Irina told him that the option would"probably take too much time, too much
commitment and was just too much of everything." An MD-PhD program can
require more than seven years to complete. Harris persisted and offered her
a job in his lab for the summer months before medical school started."After
three weeks of summer work, I liked the project so much that when he asked me
if I had changed my mind about getting the MD-PhD, I said that I had. This has
been one of the most fulfilling things I've ever done, though it was hard."
Irina's PhD research in the Department of Pharmacology and Physiology focused
on gap junctions, the intercellular coupling mechanism that underlies many physiological
processes.
For Irina, a difficult part of the
MD-PhD program was transitioning back and forth between research and medical
school."They are two very different environments. In the PhD program, which
begins after the second year of med school, you are completely on your own with
no memorizing and no clinical or classroom time. When you go back to medical
school after being away for several years doing research, writing and then defending
your thesis, you enter your third year and find yourself with a whole new class
of different students." It helped to have Larry alongside. He says,"I
did the post-doctoral work for six months so Irina could catch up with me. It
was very exciting studying MRSA (methicillin-resistant S. aureus )
which cause bacterial infections common to hospital environments." One
of Larry's research aims was developing a new DNA-based typing test for these
staph infections that have become so resistant to antibacterial medications."These
infections are responsible for a wide range of human diseases," he says.
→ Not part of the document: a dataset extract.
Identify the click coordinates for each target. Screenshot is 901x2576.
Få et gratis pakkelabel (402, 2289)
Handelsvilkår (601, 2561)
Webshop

What attracted both the Koreens to
ophthalmology is the versatility within this specialty which will offer them
opportunities to combine surgery, clinical medicine and research."I can
do clinical exams, surgery and also delve into ocular genetics looking for mutations
in genes that might cause a patient to develop an eye disease. I'll also be
able to study the epidemiology of eye diseases," he says.
Irina adds,"I'm interested in
seeing patients and pursuing research in cellular communication." Two subspecialties
that appeal to her are ocular pathology and neuro-ophthalmology."Having
the PhD gives me the option to practice medicine, perform research as well as
teach," she says, a talent she discovered when she became that big kid
on the block her fourth year of medical school."I really enjoyed teaching
the younger students."
Take two equally ambitious, multi-talented
medical researchers who fall in love and this kind of happy ending might appear
to be nearly impossible. This is a couple who also enjoy skiing, ballroom dancing
and scuba diving, in fact. Competition could easily kill romance. But not in
the case of the Koreens: a couple who has certainly mastered the arts of synchronicity
and love above all else.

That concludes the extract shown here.